Rosa Parks and Coretta Scott King, both African American women, are two giants of the Civil Rights Movement. Rosa McCauley was born in Tuskegee, Alabama on 4 February 1913 and Coretta Scott was born on 27 April 1927 in Marion, Alabama.
Rosa McCauley attended the local one roomed school for black children whilst white children were taken by bus to a superior school for whites only. Rosa had to leave school in 1929 to look after her sick mother and grandmother. Unlike Rosa, Coretta was able to carry on her education and received a BA in music and education before going on to study in Boston for a second degree in voice and violin. It was whilst she was in Boston that she met Martin Luther King Jnr and they married in June 1953. They went on to have four children.
Rosa took a job in a shirt factory in Montgomery, Alabama and married Raymond Parks in 1932 who was an active member of the Montgomery chapter of NAACP. Encouraged by her husband, she got her High School degree in 1933 and also joined the NAACP. Rosa and Raymond did not have any children.
It was Rosa’s refusal to give up her seat to a white passenger on a bus in Montgomery on 1 December 1955 that sparked the Montgomery Bus Boycott and reinvigorated the Civil Rights Movement. Her arrest and trail led to the formation of the Montgomery Improvement Association and Martin Luther King Jnr, who had recently moved to Montgomery was chosen as its leader. The boycott went on for 381 days but was eventually successful in having Montgomery Bus Company lift the enforcement of segregation. By taking a stand, Rosa Parks pricked the conscience of the nation and started one of the largest and most successful movements against racial segregation in history. Coretta Scott King supported her husband in his work in Montgomery and took part in the boycott.
After Dr. King was assassinated on 4 April 1968, his widow took on his work and advocated non-violent campaigns for social change. Coretta Scott King widened her approach and took on numerous causes where equality and liberty were missing. These included racial an economic justice, women’s and children’s rights, gay and lesbian dignity, religious freedom, the needs of the poor and homeless, full employment, health care, educational opportunities, nuclear disarmament and environmental justice. She founded and ran the Martin Luther King Jnr Centre for Nonviolent Social Change which trained thousands of people in Dr. King’s philosophy. Coretta Scott King worked tirelessly for the rest of her life for these causes and often met with world leaders to press her case. She was equally at ease with ordinary working people. She was beside Nelson Mandela when he became South Africa’s first democratically elected President. She successfully campaigned to have Martin Luther King Day officially recognised.

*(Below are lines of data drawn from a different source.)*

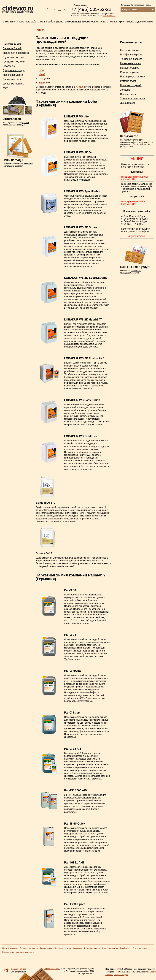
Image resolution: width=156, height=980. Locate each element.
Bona (41, 83)
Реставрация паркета (132, 76)
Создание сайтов (18, 969)
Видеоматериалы (90, 21)
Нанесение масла (131, 63)
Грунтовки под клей (14, 62)
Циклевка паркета (131, 50)
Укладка (125, 89)
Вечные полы (128, 94)
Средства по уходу (13, 70)
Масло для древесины (16, 52)
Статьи (105, 21)
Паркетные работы (52, 969)
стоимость (136, 270)
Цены (60, 21)
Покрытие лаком (130, 68)
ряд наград (29, 164)
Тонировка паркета (131, 59)
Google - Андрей (121, 975)
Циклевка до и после (25, 952)
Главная (40, 30)
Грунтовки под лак (13, 57)
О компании (10, 21)
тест (5, 88)
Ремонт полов (128, 81)
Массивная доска (13, 75)
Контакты (126, 21)
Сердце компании (143, 21)
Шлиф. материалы (13, 83)
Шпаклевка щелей (131, 85)
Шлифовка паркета (131, 54)
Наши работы (48, 21)
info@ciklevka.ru (109, 15)
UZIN (41, 70)
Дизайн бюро (128, 103)
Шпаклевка (77, 948)
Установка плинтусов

Rosa Parks and her husband suffered for their activism as they both lost their jobs in the wake of the boycott. This led them to move to Detroit Michigan in search of work. Rosa continued to work in support of Civil Rights for the rest of her life and campaigned against the Apartheid regime in South Africa. On his release from prison, Nelson Mandela told her that her actions had sustained him during his incarceration. She founded the Rosa and Raymond Parks Institute for Self Development in 1987 which sought to educate young people on important issues of equality and freedom. In February 2013, to mark the centenary of her birth, President Obama unveiled a statue of her in Statuary Hall in Washington DC. In his speech he said that it was the men and women of Montgomery that made it possible for him to be President of the USA.
Both these women are towering figures of the twentieth century. A simple act of brave disobedience by Rosa Parks changed America and changed the world. She has been called the mother of the Civil Rights Movement. Coretta Scott King, widowed at the age of forty and with four children, took on the mantle of her husband and was a woman of compassion, wisdom and vision who sought to make a better world.
Rosa Parks died in 2005 and Coretta Scott King in 2006. They were mourned by all who strive for justice and freedom throughout the world.